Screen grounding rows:
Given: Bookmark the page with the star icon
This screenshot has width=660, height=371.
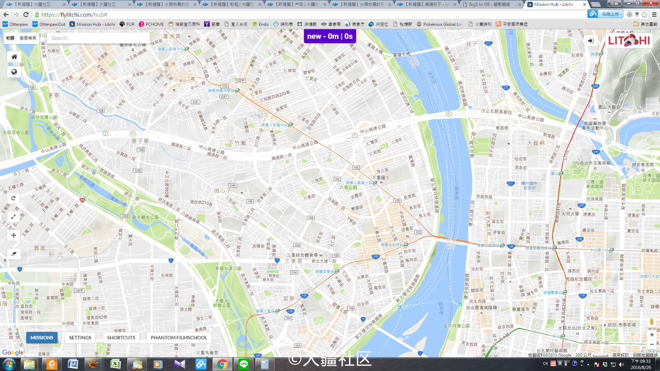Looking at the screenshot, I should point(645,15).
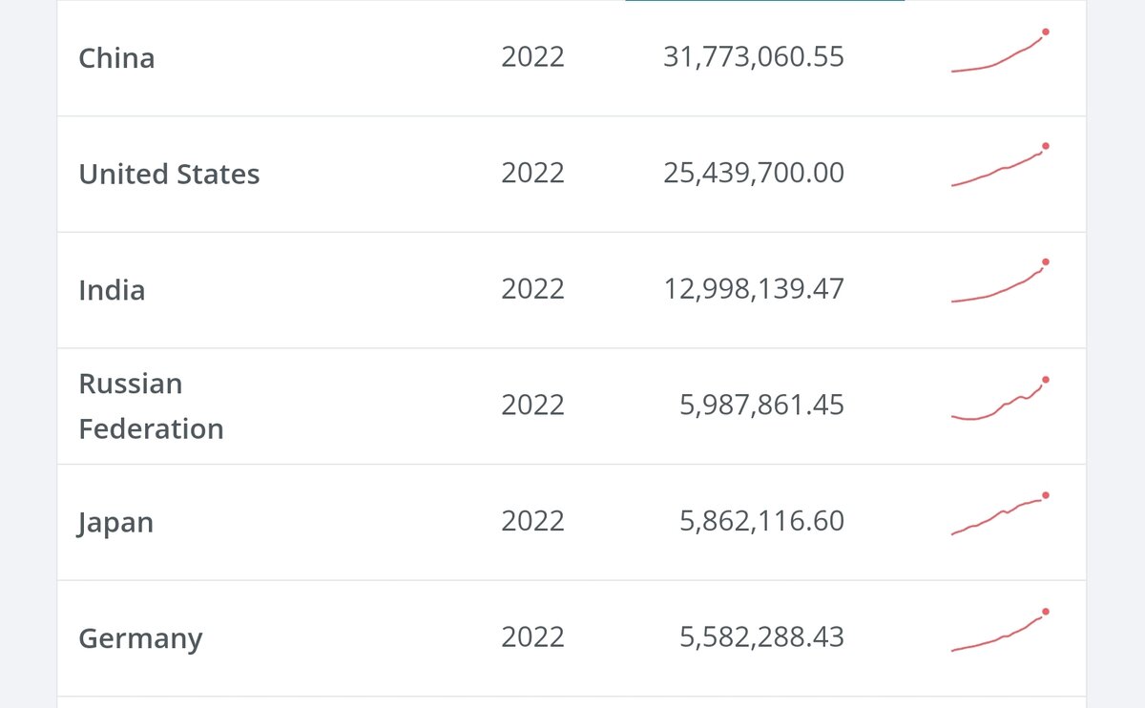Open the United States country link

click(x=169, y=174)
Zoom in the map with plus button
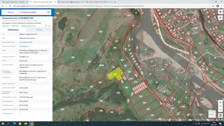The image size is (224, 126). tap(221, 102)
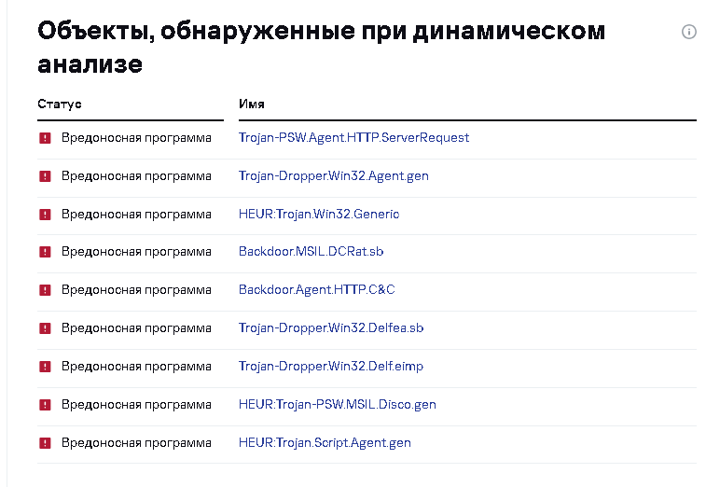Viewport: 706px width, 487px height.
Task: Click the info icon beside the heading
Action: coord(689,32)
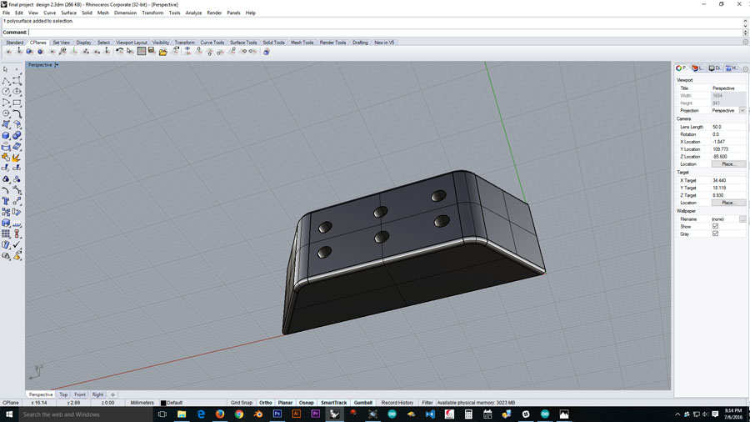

SHORT EXERCISE:
Identify every line in the rows above that contains the word "with", and copy each such line in full. Case counts.

ANSWER BELOW:
Given: Bookmark the page with the star icon
Zoom in the map with plus button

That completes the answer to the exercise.